Uno de los aspectos que más suelo criticar y analizar en un filme es la construcción de sus diálogos, ya que en gran medida la inteligencia que pueda o no derramarse a través de las páginas de un guión es directamente responsable del impacto emocional e intelectual que pueda transmitir una cinta. Directores como Tarkovsky, Fassbinder, Fellini, Herzog, Wilder, Tarantino, etc. además de notables cineastas eran (y son) extraordinarios escritores especializados en el menospreciado pero complejo arte literario del diálogo.

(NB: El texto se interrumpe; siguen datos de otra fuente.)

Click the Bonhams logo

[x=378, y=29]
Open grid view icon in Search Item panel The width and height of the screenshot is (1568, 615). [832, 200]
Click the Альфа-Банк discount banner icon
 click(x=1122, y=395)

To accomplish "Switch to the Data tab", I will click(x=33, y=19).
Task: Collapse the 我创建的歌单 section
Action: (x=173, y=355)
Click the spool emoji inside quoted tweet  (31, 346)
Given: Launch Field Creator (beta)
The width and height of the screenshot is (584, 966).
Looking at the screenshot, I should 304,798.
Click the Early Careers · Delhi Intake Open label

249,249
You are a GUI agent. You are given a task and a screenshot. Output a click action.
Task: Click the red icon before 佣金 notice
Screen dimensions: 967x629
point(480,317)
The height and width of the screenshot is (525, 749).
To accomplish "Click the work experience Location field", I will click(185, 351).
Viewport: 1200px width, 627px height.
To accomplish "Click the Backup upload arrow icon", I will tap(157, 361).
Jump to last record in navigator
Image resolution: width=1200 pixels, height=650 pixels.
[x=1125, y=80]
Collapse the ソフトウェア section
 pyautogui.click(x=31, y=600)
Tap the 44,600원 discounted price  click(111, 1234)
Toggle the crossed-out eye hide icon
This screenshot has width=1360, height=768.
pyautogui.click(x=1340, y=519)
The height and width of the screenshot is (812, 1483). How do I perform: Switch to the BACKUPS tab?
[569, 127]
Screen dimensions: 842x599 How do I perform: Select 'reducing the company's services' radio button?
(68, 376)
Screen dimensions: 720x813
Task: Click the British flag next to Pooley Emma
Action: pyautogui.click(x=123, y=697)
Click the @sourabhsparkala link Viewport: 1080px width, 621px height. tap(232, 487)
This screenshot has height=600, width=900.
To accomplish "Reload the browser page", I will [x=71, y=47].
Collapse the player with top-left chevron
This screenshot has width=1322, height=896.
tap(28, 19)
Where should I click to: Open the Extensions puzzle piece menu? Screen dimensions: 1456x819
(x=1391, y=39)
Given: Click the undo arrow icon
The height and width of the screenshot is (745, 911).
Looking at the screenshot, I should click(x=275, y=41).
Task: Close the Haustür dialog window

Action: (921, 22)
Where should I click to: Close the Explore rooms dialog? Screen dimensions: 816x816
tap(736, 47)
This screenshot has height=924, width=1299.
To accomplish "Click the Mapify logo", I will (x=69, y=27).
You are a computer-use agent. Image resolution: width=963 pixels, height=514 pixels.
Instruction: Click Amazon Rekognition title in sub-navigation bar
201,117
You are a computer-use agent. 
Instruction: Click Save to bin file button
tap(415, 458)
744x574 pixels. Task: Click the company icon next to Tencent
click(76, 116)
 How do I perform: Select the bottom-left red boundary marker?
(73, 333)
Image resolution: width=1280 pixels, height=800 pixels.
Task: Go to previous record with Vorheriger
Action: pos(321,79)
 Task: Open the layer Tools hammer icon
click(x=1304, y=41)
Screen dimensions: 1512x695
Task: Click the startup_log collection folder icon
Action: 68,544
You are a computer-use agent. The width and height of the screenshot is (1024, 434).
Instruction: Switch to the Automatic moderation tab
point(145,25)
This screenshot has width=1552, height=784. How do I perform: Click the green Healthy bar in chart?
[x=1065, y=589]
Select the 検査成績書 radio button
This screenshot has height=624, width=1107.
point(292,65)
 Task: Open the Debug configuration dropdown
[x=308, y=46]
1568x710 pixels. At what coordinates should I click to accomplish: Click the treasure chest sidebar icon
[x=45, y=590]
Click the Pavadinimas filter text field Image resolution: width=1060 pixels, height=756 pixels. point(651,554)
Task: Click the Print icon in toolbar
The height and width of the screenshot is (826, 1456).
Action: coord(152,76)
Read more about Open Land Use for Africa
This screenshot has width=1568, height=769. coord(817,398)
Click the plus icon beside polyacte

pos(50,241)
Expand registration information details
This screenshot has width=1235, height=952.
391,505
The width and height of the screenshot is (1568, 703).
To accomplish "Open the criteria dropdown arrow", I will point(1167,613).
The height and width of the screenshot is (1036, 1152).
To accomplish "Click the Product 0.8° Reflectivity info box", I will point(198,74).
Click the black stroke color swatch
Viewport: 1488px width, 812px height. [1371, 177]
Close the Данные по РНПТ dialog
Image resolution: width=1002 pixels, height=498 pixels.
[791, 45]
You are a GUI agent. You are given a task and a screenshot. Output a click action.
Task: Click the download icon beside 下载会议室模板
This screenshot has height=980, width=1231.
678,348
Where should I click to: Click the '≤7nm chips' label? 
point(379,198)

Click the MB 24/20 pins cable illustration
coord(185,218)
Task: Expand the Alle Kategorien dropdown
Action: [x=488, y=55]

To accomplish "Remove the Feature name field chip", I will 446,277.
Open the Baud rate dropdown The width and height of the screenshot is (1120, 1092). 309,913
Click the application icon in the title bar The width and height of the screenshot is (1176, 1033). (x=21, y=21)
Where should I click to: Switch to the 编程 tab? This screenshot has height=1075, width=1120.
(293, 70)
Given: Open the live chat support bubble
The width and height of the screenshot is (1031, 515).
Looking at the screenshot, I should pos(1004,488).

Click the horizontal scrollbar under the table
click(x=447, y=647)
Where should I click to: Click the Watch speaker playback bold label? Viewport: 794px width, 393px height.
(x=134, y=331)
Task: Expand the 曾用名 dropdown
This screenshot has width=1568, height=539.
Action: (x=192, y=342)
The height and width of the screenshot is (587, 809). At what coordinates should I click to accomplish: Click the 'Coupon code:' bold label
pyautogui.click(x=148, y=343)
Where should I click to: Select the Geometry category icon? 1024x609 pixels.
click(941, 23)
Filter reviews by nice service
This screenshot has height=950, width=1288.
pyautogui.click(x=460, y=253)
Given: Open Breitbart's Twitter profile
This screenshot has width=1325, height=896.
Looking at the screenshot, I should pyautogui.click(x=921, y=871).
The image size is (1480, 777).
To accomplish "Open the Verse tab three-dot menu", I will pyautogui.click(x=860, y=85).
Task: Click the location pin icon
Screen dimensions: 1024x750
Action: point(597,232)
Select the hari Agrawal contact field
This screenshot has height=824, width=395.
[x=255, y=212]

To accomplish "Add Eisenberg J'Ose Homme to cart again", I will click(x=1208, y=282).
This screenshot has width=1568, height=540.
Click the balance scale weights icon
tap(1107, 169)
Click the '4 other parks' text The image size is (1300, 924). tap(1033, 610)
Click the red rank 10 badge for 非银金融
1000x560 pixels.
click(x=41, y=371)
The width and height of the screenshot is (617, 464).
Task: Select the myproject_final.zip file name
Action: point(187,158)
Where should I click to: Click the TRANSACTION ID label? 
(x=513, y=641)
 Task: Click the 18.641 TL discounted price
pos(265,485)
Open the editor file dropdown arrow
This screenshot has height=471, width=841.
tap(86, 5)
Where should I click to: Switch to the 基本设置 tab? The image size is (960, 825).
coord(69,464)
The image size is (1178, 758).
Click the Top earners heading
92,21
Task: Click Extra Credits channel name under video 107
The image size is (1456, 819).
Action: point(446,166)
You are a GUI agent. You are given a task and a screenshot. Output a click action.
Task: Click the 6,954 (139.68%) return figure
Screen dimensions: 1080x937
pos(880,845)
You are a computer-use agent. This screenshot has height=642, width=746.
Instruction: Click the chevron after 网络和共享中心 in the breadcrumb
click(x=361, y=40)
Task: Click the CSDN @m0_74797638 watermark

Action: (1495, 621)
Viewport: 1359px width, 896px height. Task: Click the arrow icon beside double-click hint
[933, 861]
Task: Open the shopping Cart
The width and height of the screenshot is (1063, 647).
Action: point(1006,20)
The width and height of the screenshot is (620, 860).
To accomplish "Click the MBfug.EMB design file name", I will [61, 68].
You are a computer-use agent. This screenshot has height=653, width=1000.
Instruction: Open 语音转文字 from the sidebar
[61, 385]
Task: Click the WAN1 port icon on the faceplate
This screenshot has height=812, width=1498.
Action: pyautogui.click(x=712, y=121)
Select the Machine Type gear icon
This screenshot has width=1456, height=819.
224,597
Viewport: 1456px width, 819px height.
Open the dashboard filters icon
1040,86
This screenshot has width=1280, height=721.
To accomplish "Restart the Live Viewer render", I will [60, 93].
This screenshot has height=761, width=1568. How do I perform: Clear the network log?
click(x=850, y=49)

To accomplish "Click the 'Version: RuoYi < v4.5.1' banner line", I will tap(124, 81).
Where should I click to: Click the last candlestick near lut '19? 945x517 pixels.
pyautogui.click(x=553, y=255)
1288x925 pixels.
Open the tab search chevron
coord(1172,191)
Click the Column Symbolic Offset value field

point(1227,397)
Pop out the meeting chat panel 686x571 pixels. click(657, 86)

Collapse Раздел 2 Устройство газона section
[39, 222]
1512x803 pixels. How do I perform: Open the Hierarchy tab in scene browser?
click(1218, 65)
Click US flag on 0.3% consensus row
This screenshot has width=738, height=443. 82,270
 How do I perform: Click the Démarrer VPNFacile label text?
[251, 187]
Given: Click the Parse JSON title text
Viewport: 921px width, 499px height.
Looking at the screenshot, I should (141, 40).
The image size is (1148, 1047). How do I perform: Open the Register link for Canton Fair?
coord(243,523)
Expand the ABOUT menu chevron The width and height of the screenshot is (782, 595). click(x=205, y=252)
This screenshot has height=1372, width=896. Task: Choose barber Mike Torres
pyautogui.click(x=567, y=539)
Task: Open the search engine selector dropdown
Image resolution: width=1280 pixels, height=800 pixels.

Es cierto que el cine no es una disciplina que dependa enteramente de sus diálogos –hay centenas de filmes cuya parquedad guionística no les resta un ápice de calidad– sin embargo, un intercambio verbal que caiga en el brumoso e indefinido terreno de lo “antinatural” –véase el terrible guión de Life of Pi– puede echar por tierra toda la construcción dramática de una película o, en el caso contrario –véase la secuencia inicial de Reservoir Dogs– convertir una escena sin mayor chiste en un auténtico referente cultural.
Es por lo anterior –aunque no sólo por eso– que Hell or High Water es una de las películas más sobresalientes que nos legó el 2016.
Relato sobre dos hermanos que deciden emprender una cruzada de robos bancarios para llevar a cabo un elaborado plan del que es mejor no revelar nada, el filme se alza como el primer trabajo verdaderamente notable del director escocés David Mackenzie y como una exquisita pieza guionística surgida de la mente de Taylor Sheridan: actor a quien le descubrimos su faceta de escritor en la celebrada Sicario, de Denis Villeneuve.
Es la certera y cáustica pluma de Sheridan la gran protagonista de este fangoso western, en el que cuatro personajes –dos hermanos y dos texas rangers– se enfrentan en un duelo de ingenio cuyo premio mayor son las modestas bóvedas de un conjunto de bancos campiranos en medio de esa nada que alguna vez fue, y sigue siendo, el salvaje oeste estadounidense.
Joya modesta pero perfectamente ejecutada cuya carga dramática descansa en los hombros de las monumentales actuaciones de Ben Foster como el hermano flemático, Chris Pine como el hermano reflexivo, y el imponente Jeff Bridges como un veterano texas ranger al borde del retiro –y al borde de ser una gran versión del Clint Eastwood de Gran Torino–, Hell or High Water perfila su narrativa en torno a un brillante retrato del corazón de ese Estados Unidos que se encuentra completamente alejado de cualquier glamour fílmico; ese Estados Unidos que tanto trabajo nos cuesta comprender y del que tanto nos burlamos desde nuestros cómodos sillones de Starbucks; ese Estados Unidos que siglos atrás se cimentó en las tierras arrebatadas a los nativos, y que ahora ha sido recolonizado por las grandes corporaciones bancarias que han esclavizado a pueblos enteros mediante la promoción de préstamos impagables; ese Estados Unidos habitado por miríadas de hombres sumidos en el nihilismo más desolador, dueños de nada, deudores de todo, y anclados a ciudades que agonizan entre hectáreas de campo estéril.
En una de las secuencias más hermosas del filme, el personaje de Ben Foster, cargado con el dinero que por la mañana robó a un par de bancos de poca monta, derrota en una partida de póquer a un indio comanche. El comanche lo encara y le dice “I am a Comanche. Do you know what it means? It means ‘Enemy to everyone’“. Foster lo mira con desdén y con la locura propia de uno de los personajes fílmicos más demenciales del 2016: “Do you know what that makes me?“, le dice con una sonrisa de oreja a oreja. “An enemy“, responde el gigantesco indio mirando desde arriba al pequeño tejano. Foster lo corrige: “No… that makes me a comanche“.
¿Siguen leyendo esto? ¿Qué esperan? ¡Corran a ver esta maravilla!